══ Material shown

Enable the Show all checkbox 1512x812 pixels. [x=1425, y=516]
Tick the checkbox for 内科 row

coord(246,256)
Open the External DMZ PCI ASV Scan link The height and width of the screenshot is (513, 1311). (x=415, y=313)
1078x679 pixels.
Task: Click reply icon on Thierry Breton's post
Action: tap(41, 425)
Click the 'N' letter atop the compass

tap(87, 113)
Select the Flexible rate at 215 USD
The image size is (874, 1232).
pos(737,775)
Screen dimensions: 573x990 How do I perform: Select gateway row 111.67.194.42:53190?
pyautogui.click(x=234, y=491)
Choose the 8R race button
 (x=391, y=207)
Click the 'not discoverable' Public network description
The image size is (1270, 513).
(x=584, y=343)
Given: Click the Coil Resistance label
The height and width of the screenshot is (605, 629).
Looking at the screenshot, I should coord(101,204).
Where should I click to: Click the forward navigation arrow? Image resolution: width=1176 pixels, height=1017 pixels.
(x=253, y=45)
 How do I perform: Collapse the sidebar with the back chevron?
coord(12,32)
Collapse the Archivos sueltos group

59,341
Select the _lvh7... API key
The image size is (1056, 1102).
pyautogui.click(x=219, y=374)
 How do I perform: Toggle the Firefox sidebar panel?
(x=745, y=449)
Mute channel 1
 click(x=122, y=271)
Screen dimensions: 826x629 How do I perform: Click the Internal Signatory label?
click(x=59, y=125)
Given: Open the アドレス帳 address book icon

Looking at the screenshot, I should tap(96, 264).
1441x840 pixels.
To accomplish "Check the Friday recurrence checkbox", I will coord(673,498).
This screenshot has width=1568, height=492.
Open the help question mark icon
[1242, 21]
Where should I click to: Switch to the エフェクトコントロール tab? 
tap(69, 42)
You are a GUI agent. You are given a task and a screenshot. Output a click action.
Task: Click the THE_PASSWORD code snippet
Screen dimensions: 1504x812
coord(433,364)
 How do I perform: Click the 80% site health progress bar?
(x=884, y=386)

════

### Set exercise
Reproduce the rows above verbatim, beginning with the line that contains "Choose the 8R race button" and continuing through the end of the rows.

### Exercise result
Choose the 8R race button
 (x=391, y=207)
Click the 'not discoverable' Public network description
The image size is (1270, 513).
(x=584, y=343)
Given: Click the Coil Resistance label
The height and width of the screenshot is (605, 629).
Looking at the screenshot, I should coord(101,204).
Where should I click to: Click the forward navigation arrow? Image resolution: width=1176 pixels, height=1017 pixels.
(x=253, y=45)
 How do I perform: Collapse the sidebar with the back chevron?
coord(12,32)
Collapse the Archivos sueltos group

59,341
Select the _lvh7... API key
The image size is (1056, 1102).
pyautogui.click(x=219, y=374)
 How do I perform: Toggle the Firefox sidebar panel?
(x=745, y=449)
Mute channel 1
 click(x=122, y=271)
Screen dimensions: 826x629 How do I perform: Click the Internal Signatory label?
click(x=59, y=125)
Given: Open the アドレス帳 address book icon

Looking at the screenshot, I should tap(96, 264).
1441x840 pixels.
To accomplish "Check the Friday recurrence checkbox", I will coord(673,498).
This screenshot has width=1568, height=492.
Open the help question mark icon
[1242, 21]
Where should I click to: Switch to the エフェクトコントロール tab? 
tap(69, 42)
You are a GUI agent. You are given a task and a screenshot. Output a click action.
Task: Click the THE_PASSWORD code snippet
Screen dimensions: 1504x812
coord(433,364)
 How do I perform: Click the 80% site health progress bar?
(x=884, y=386)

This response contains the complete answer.